** start of Article **

When the EU and UK introduced more rigorous financial regulation in the 2010s, they addressed potential risk at banks before turning to insurance. Rule changes following Brexit may occur in the opposite order as the UK is mulling ways to relax the prudential framework for insurers established by the Solvency II Directive.
When the EU and UK introduced more rigorous financial regulation in the 2010s, they addressed potential risk at banks before turning to insurance. Rule changes following Brexit may occur in the opposite order as the UK is mulling ways to relax the prudential framework for insurers established by the Solvency II Directive. Other developments, however, will help the Financial Conduct Authority (FCA) become more interventionist.
Solvency II, which came into effect in January 2016, has been controversial. European-headquartered insurers have criticised its capital requirements for being too onerous, especially in a low interest rate environment. Some claimed it threatened their overseas subsidiaries' competitiveness. The UK government has shared some of this scepticism and last October HM Treasury issued a call for evidence for a review of the Solvency II regime.

** end of Article **

Do the following statements agree with the article on UK insurance regulation after Brexit? Answer yes or no for each and quote the words from the article that settle it.
1. In the 2010s, the EU and UK dealt with risk at insurers before turning to banks.
2. Solvency II came into effect in January 2016.
3. The Financial Conduct Authority is expected to become less interventionist.
The material that comes next is from a separate source.

** start of Information supplied **

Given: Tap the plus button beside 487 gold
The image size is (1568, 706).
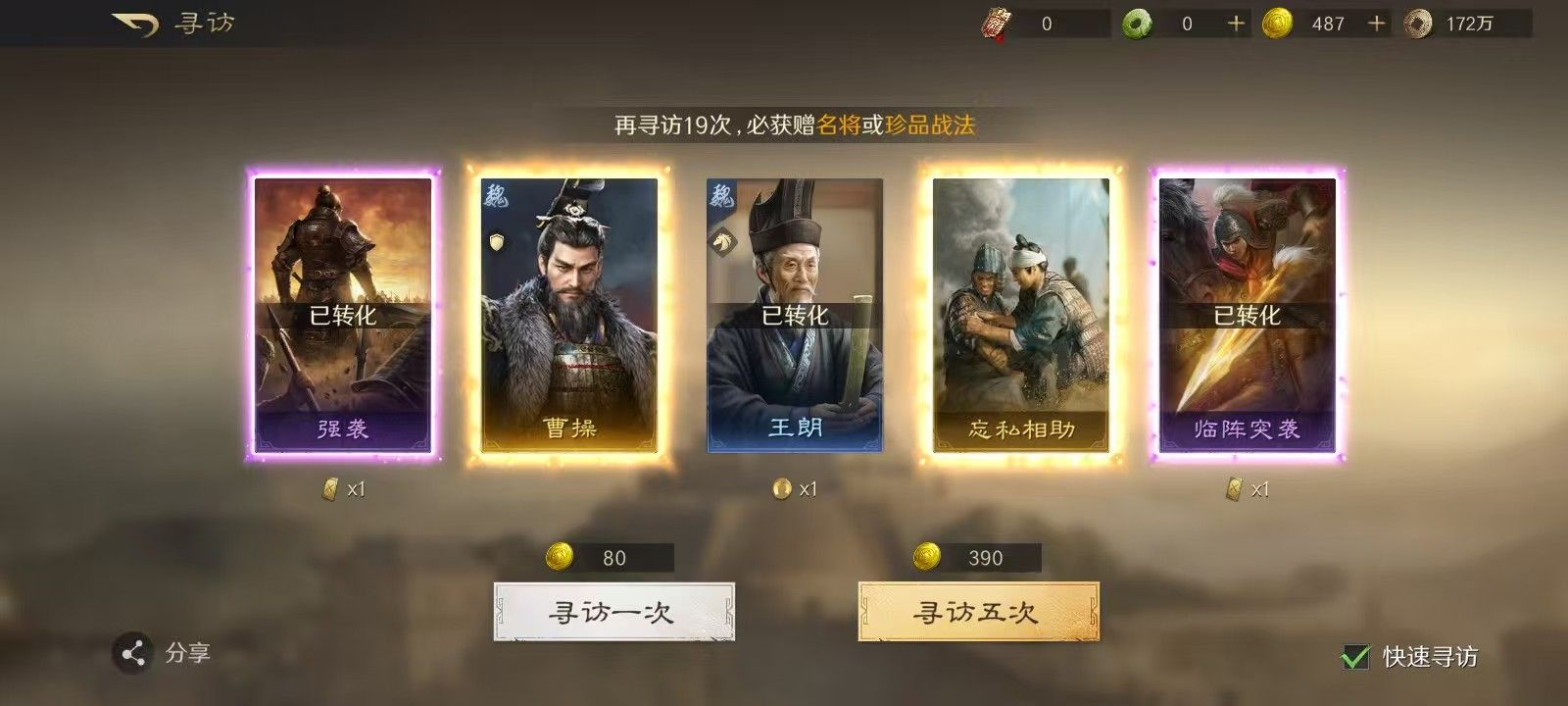Looking at the screenshot, I should tap(1377, 24).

** end of Information supplied **

» Complete answer
1. No: "they addressed potential risk at banks before turning to insurance."
2. Yes: "Solvency II, which came into effect in January 2016, has been controversial."
3. No: "Other developments, however, will help the Financial Conduct Authority (FCA) become more interventionist."